- Native to: Brazil, French Guiana
- Ethnicity: Palikur, formerly Karipuna do Amapá
- Native speakers: (1,500 cited 2000–2010)
- Language family: Arawakan NorthernPalikuranPalikúr; ; ;

Language codes
- ISO 639-3: plu – inclusive code Individual code: kgm – Karipúna (retired)
- Glottolog: pali1279
- ELP: Palikur

= Palikúr language =

Arawakan language spoken in Brazil and French Guiana

Palikúr (Brazilian Portuguese: Palicur, French: Palikur) is an Arawakan language of Brazil and French Guiana, spoken by the Palikur and formerly the Karipuna do Amapá. Knowledge of French and Portuguese is common among the Palikur, and French Guianese Creole is used as the common language among the tribes in the area and with the local population. Palikúr is considered endangered in French Guiana and vulnerable in Brazil.

• Requirement: Extend the passage on the Palikúr language by writing what comes after its final sentence.

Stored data
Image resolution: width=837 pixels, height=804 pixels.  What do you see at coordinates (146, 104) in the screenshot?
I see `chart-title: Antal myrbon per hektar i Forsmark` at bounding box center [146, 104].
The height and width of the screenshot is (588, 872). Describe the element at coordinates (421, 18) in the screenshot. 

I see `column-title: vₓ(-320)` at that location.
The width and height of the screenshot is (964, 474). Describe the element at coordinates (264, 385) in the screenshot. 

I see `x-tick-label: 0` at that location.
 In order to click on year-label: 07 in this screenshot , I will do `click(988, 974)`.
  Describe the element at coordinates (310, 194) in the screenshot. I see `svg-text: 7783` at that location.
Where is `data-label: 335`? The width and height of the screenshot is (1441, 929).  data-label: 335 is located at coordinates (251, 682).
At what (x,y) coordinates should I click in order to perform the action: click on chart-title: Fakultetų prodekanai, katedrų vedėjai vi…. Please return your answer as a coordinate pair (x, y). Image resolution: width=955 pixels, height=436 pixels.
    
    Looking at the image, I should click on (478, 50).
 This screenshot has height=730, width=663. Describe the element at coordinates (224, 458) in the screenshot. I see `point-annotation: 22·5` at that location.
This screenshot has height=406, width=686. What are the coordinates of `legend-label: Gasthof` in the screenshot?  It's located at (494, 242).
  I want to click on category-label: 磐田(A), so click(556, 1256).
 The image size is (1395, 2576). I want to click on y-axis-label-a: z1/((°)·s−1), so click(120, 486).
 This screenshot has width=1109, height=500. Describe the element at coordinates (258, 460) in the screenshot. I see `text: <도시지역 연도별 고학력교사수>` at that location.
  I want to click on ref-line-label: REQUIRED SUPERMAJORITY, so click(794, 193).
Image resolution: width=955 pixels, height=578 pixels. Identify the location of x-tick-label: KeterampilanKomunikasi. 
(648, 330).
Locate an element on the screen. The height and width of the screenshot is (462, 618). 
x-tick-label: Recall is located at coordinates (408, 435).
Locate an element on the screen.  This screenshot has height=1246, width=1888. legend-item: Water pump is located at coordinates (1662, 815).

• Response area:
== History ==
The name "Palikur" is first mentioned in 1513 as "Paricura" by Vicente Yáñez Pinzón. However, regular mention of the Palikur only began around the mid-17th century, starting with the expedidition of Father Antoine Biet in 1653.

== Phonology ==
=== Consonants ===

Consonant phonemes
|  |  | Labial | Alveolar | Palatal | Velar | Glottal |
| Plosive | voiceless | p | t |  | k |  |
| voiced | b | d |  | ɡ |  |
| Fricative |  |  | s | ʃ |  | h |
| Nasal |  | m | n |  |  |  |
| Glide |  | w |  | j |  |  |

- Plosives in word-final position are heard unreleased as [p̚, t̚, k̚, b̚, d̚, ɡ̚].
- /p/ can be heard as or when before close vowels /i, u/, or within intervocalic positions.
- /t, d, n/ when before front vowels /i, ĩ/ are heard as palatal and post-alveolar sounds [tʃ, dʒ, ɲ].

=== Vowels ===

Vowel phonemes
|  | Front | Central | Back |
|---|---|---|---|
| Close | i ĩ |  | u ũ |
| Mid | e ẽ |  | o õ |
| Open |  | a ã |  |

- /e, o/ are heard as [ɛ, ɔ] within different positions.
- /a/ is heard as a nasalized central vowel sound [ɐ̃] when preceding a nasal consonant.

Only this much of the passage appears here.